The white paper cites a recent study published by the Journal of the American Medical Association (JAMA) which focused on clinical systems that facilitated certain medication errors, and challenges the view that CPOE systems help reduce medication errors.

The JAMA study came out at an important time when many organizations are making decisions about whether to invest in CPOE and other clinical IT systems.

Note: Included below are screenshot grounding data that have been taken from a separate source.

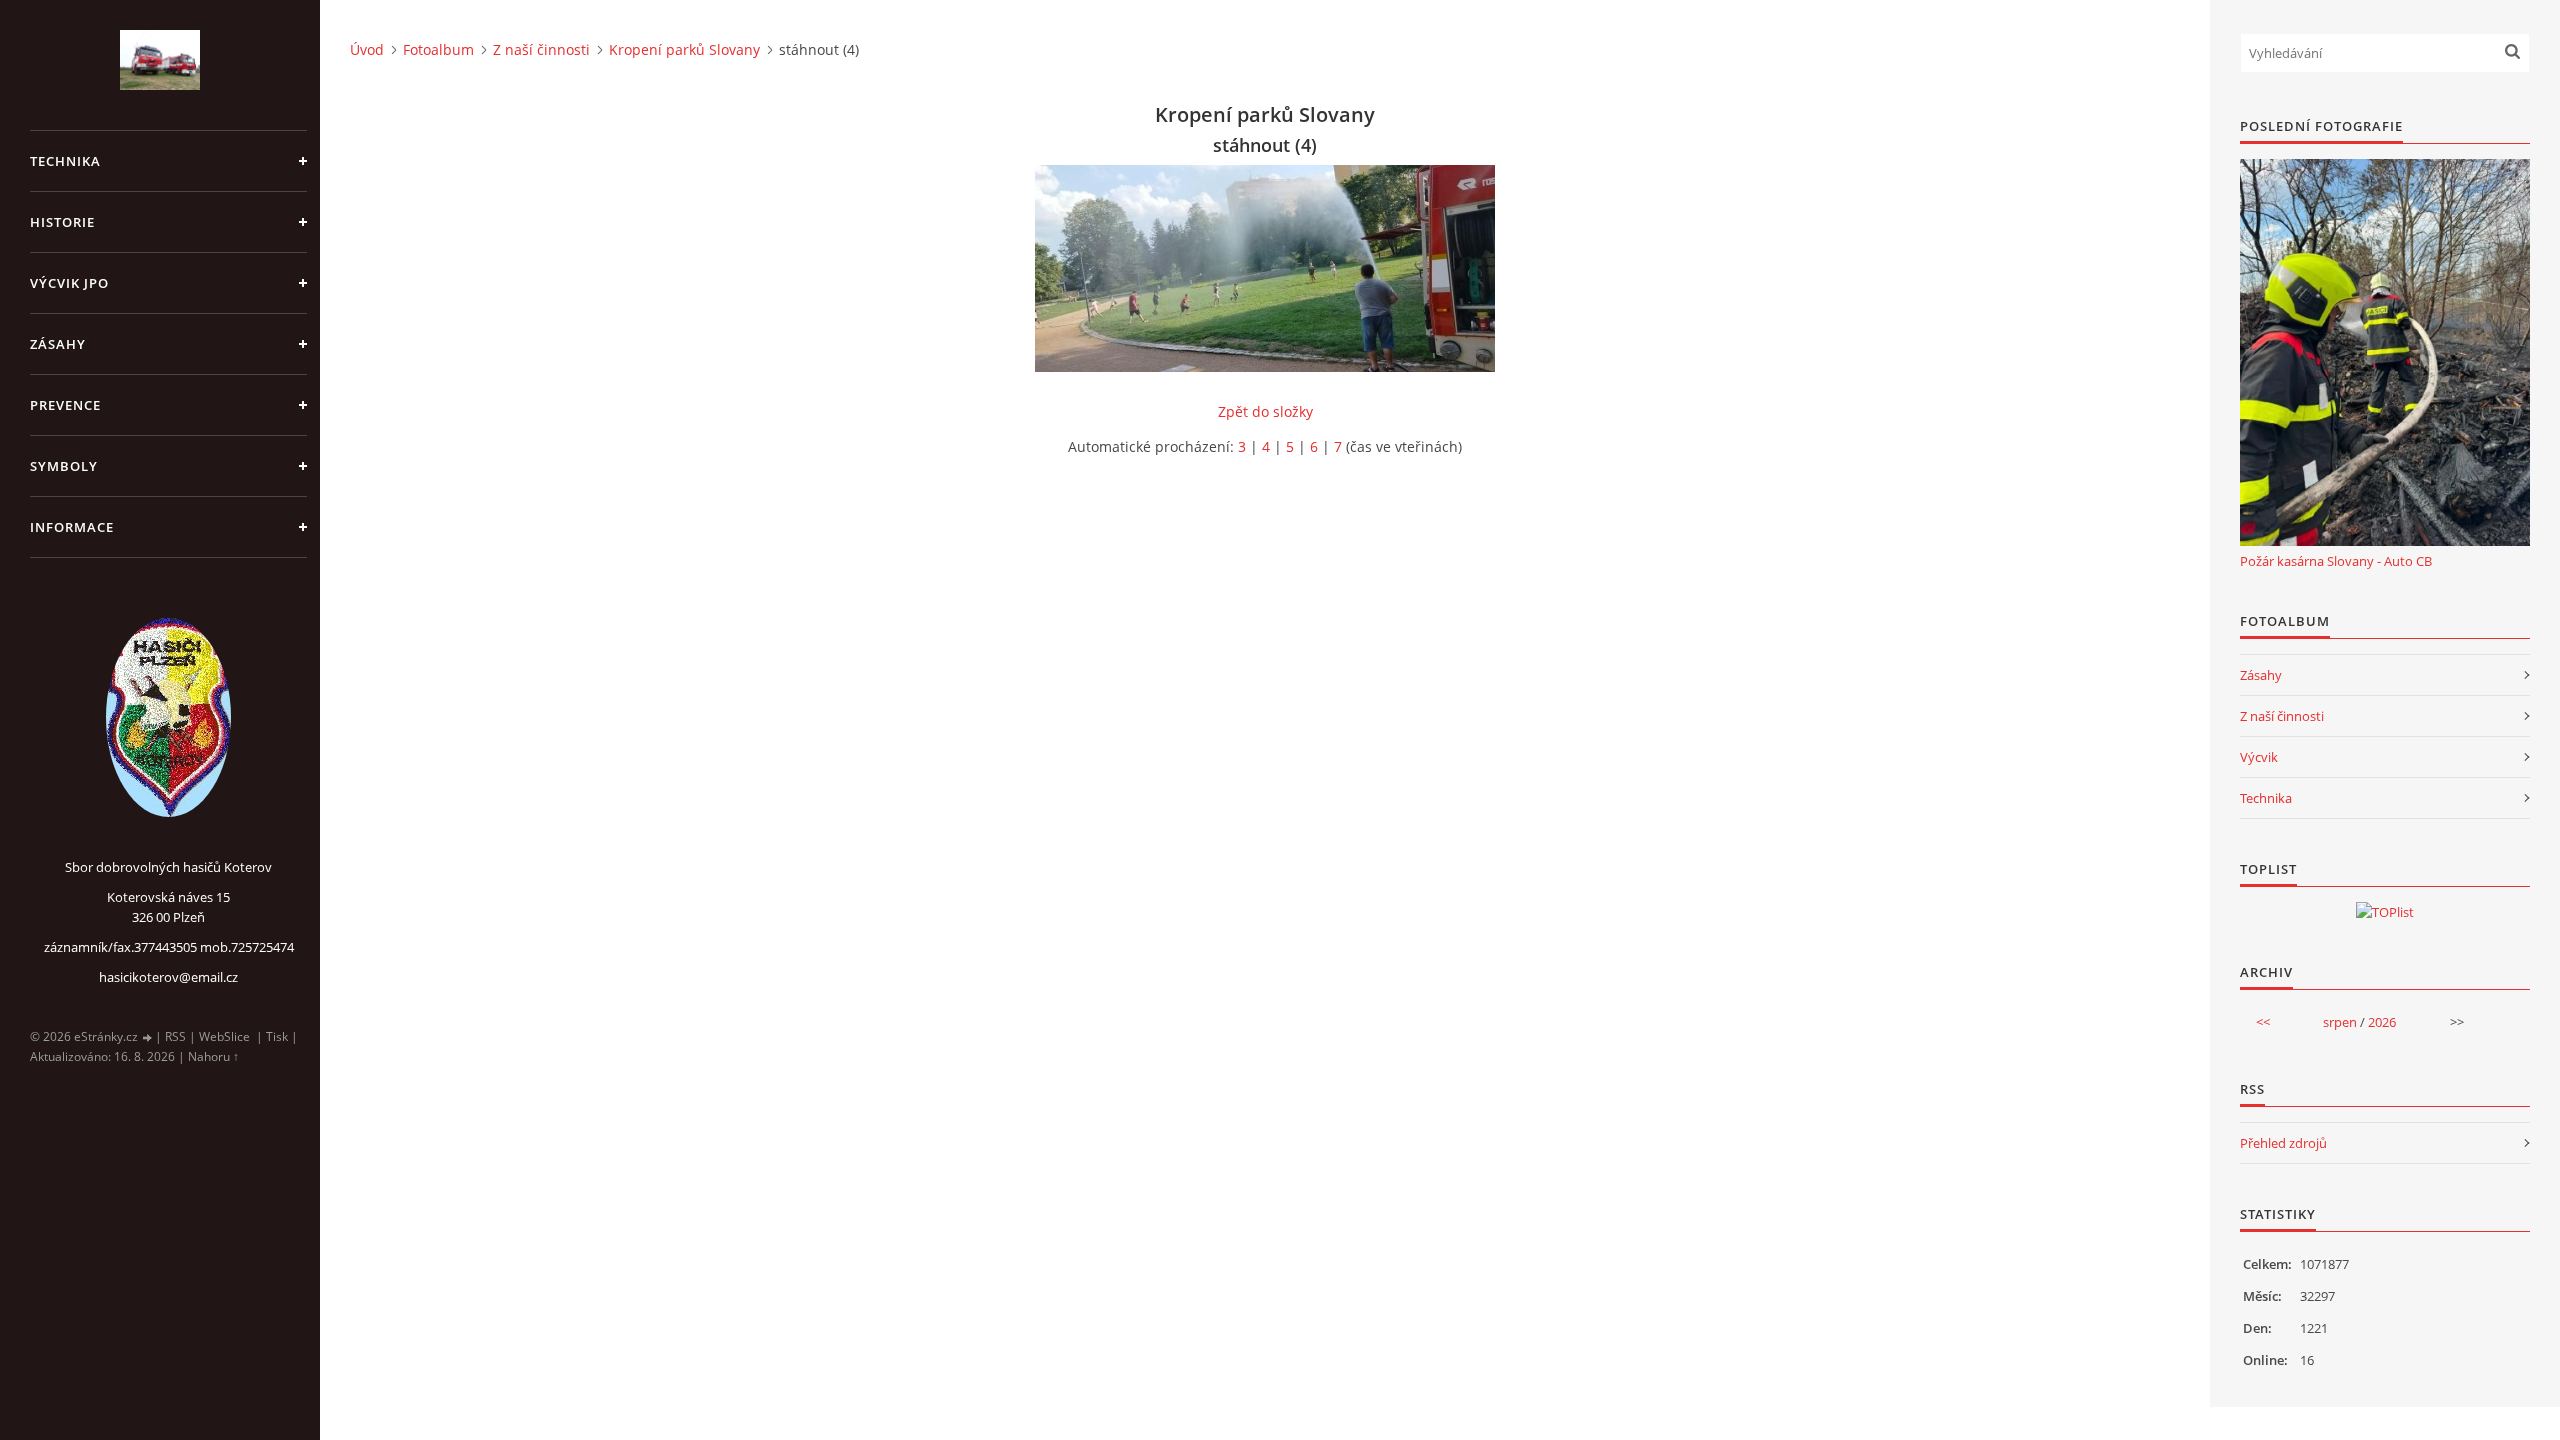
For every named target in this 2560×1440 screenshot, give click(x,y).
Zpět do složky (1265, 411)
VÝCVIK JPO (69, 283)
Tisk (277, 1036)
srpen (2340, 1022)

Despite their faults, many clinical informatics professionals still view CPOE systems as extremely useful and a major priority for their organizations, Capgemini Health said.

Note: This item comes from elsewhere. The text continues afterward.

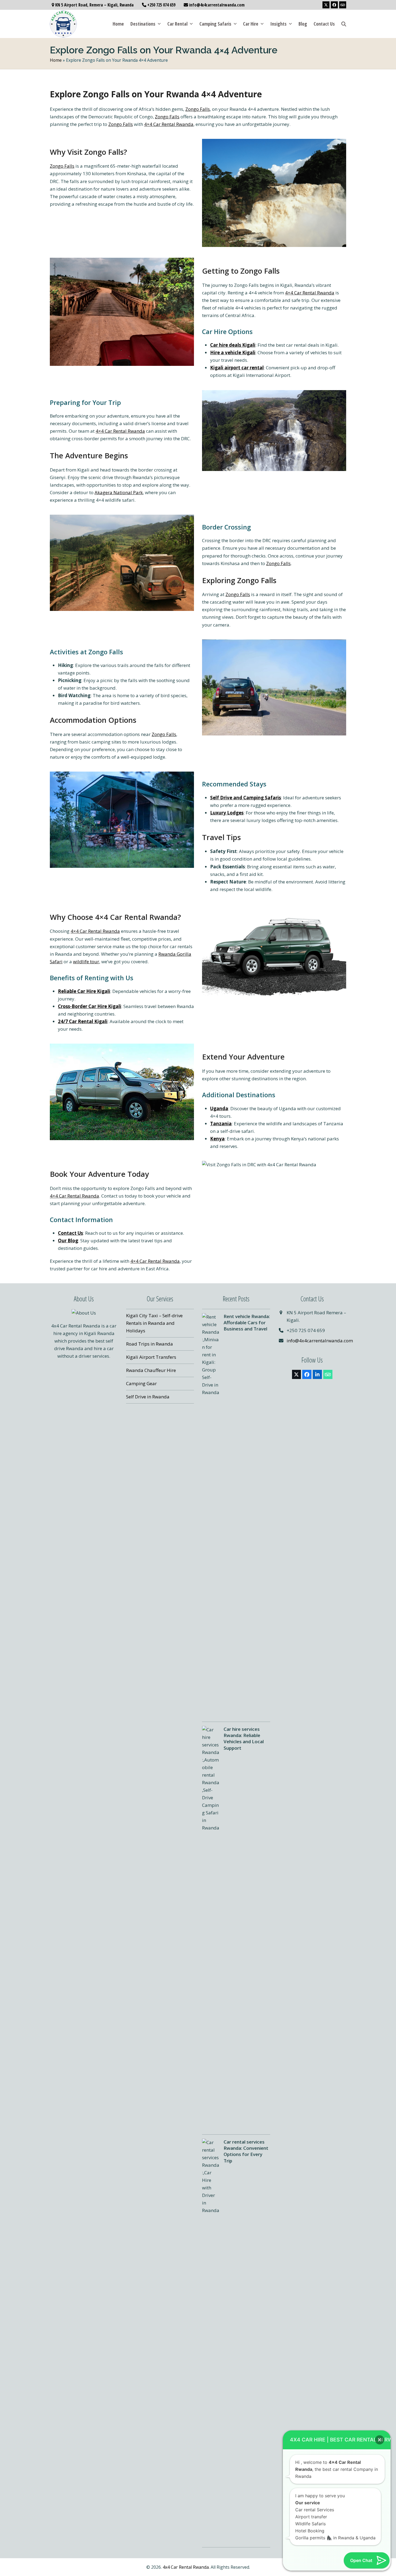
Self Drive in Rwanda (147, 1397)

Clinical systems are not a 'magic bullet', Capgemini Health said in the paper, that automatically improve patient safety on their own; but they can produce very positive results when they are combined with core process changes.

Considering that many organizations are weighing the pros and cons of CPOE systems, as well as struggling with implementation of such systems, Capgemini Health said, the paper provides advice to providers on how to avoid pitfalls along the way:

  • Avoid buying a new set of software applications to replace what already exists, and instead focus on the applications that currently exist, being sure to implement them correctly.

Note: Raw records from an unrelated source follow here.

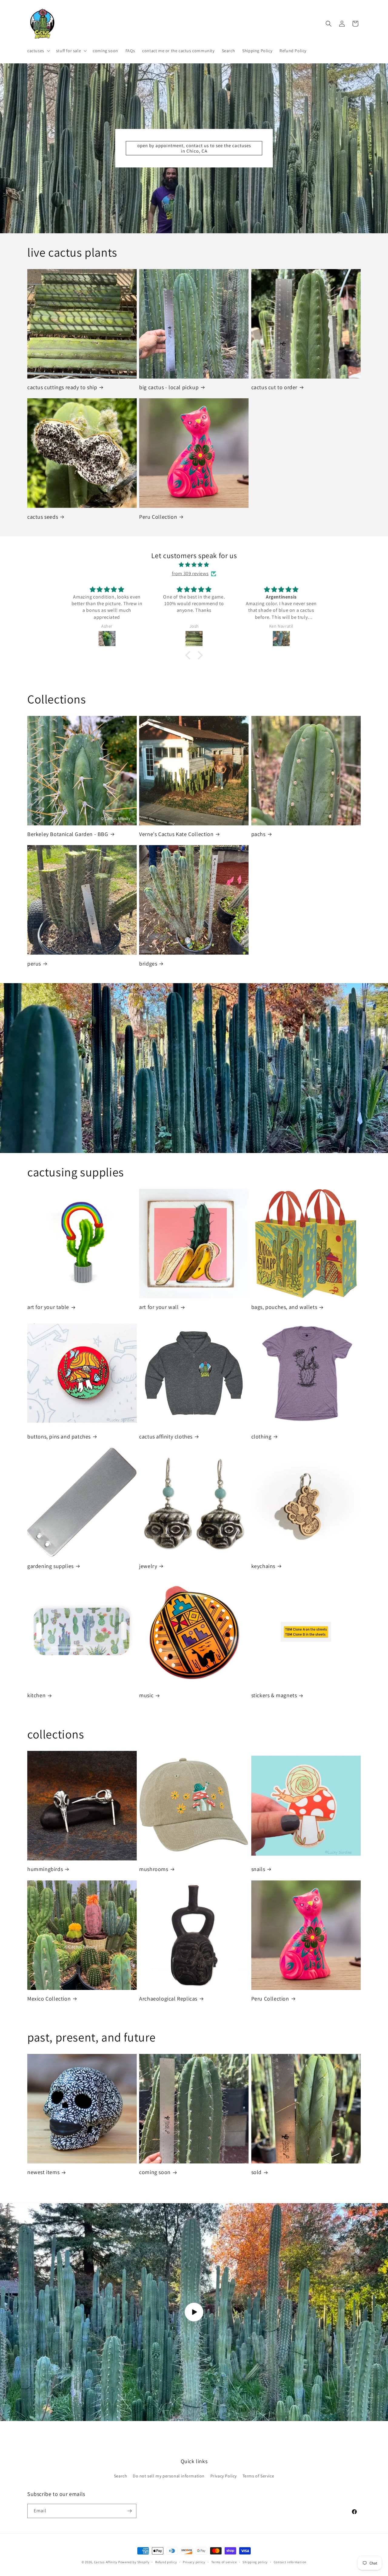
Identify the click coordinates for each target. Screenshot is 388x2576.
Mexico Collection (49, 1998)
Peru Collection (158, 516)
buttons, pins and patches (59, 1436)
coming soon (155, 2172)
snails (258, 1869)
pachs (258, 834)
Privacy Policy (223, 2476)
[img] (194, 564)
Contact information (290, 2562)
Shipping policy (255, 2562)
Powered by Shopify (133, 2562)
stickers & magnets (274, 1695)
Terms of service (224, 2562)
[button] (38, 50)
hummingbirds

  • Clinical systems implementation is not like ordinary IT projects, and represents an opportunity to transform the way care is given and the clinical outcomes that are achievable. Therefore, the executive leadership team must be involved at every level of the process to ensure project success.
  • Physicians will not automatically 'flock' to these new processes, but rather must be shown the benefits to their patient care, practices and time management.
  • Seize the opportunity to rethink the core processes by which work is done, instead of trying to automate ones that aren't working.
  • Health organizations will do well to leverage best practice models from within the industry for implementation of these systems.
  • During the transition phase to new clinical systems avoid workarounds, and be sure to fully execute the needed process changes so that more unforeseen errors do not occur.
  • None of the systems currently available will perfectly fit any organization, and therefore shortcomings should be expected and dealt with accordingly.
  • Use Failure Mode and Effects Analysis (FMEA) to avoid and reduce process errors; for example, flow-charting and foreseeing possible errors can help predict fixes even before the software goes live.
  • Organizations should be sure to agree on the expected benefits of clinical systems so that their success or failure can be accurately measured. The following key benefit categories are suggested to weigh benefits: patient outcomes, operational improvements, and satisfaction of users.